GOING HOME: THE VOYAGE OF THE CAPE MEARES
Manila, 10 April – San Francisco, 12 May, 1945

By Robert Colquhoun

My mother, Elsa Colquhoun, and I were held by the Japanese in Santo Tomás Internment Camp, Manila, from January 1942 to our liberation by the US army on 3 February 1945. By then she was thirty-four and I was six years and four months old. My father was a military prisoner of war in Hong Kong and in Camp my mother met another Englishman, Harold Leney, who would become my stepfather. Their son, Tom, was born there on 30 March 1945. Ten days later the four of us left Camp for the last time and with many other internees headed by truck to the port area on the first stage of our journey home via San Francisco. At the harbor, because of the damage done during the battle for Manila, we were carried by landing craft – an excitement in itself – out to our ship, the SS Cape Meares.

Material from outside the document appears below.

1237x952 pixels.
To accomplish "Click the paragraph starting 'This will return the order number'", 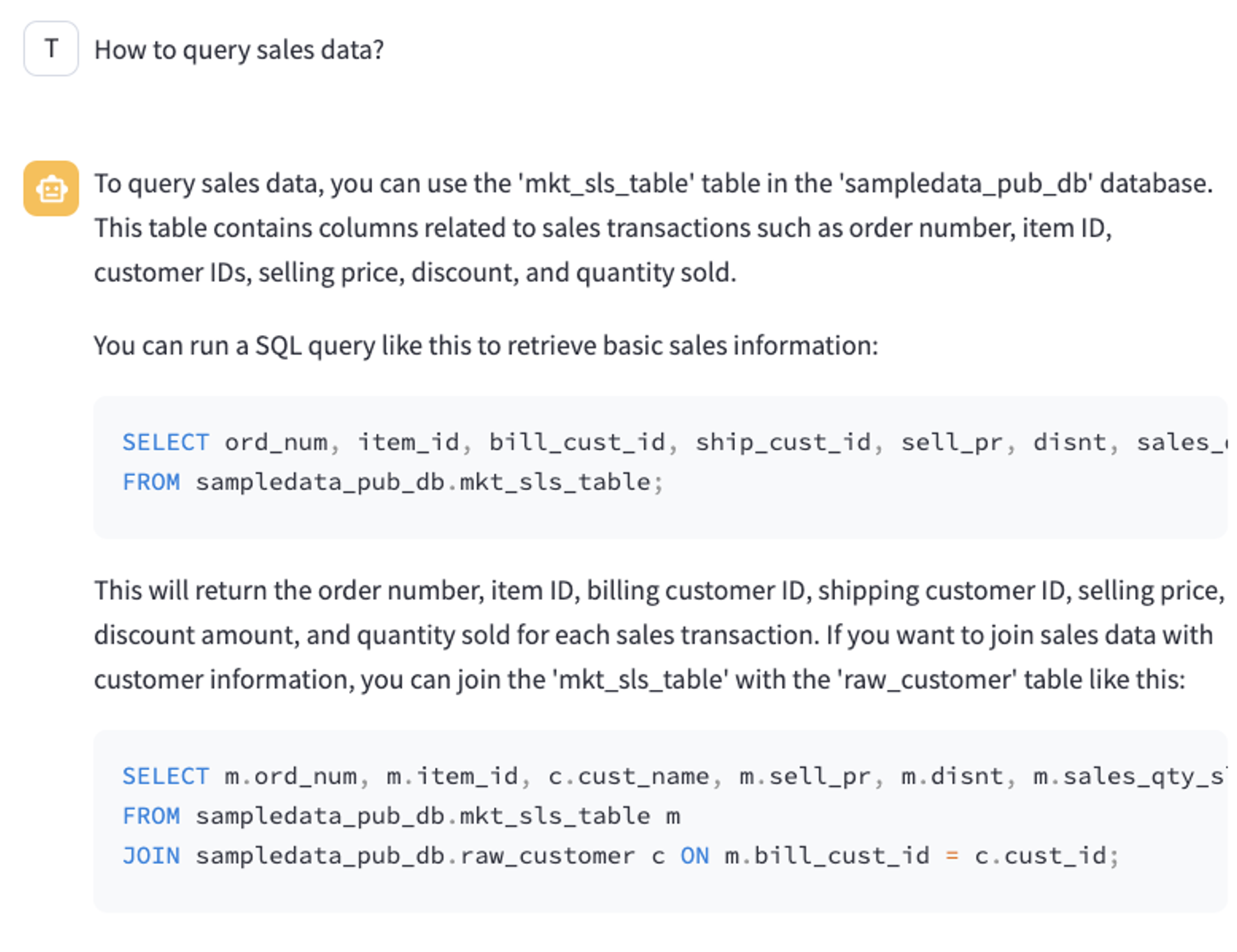I will (x=660, y=635).
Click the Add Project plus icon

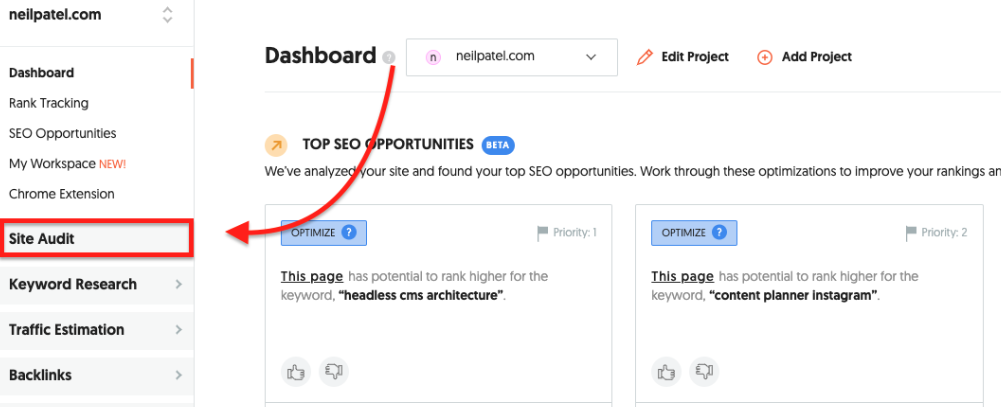coord(765,57)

The Cape Meares, named after a promontory in Oregon, was one of 173 C1-B freighters specially built during the war. Eight of these, all named after capes on the west coast of North America, were converted into troopships. (One of them, the Cape San Juan, did not survive the war: on its way to Australia in November 1943 with over 1,300 troops on board, it was torpedoed south-east of Fiji and sank with the loss of 130 lives.)

Cape Meares

Cape Meares


Intended to be used on routes which did not call for fast ships (they were capable of doing 14 knots), C1-Bs were better constructed and more versatile than Liberty and Victory ships. The Cape Meares was built by Consolidated Steel, Wilmington, California, and delivered to the Matson Navigation Co. in June 1943. It was 417 feet long, weighed 6,750 tons and could carry over 1,800 military personnel. It was armed with guns fore, aft and midships (next to the funnel), as shown in the above US Maritime Commission drawing.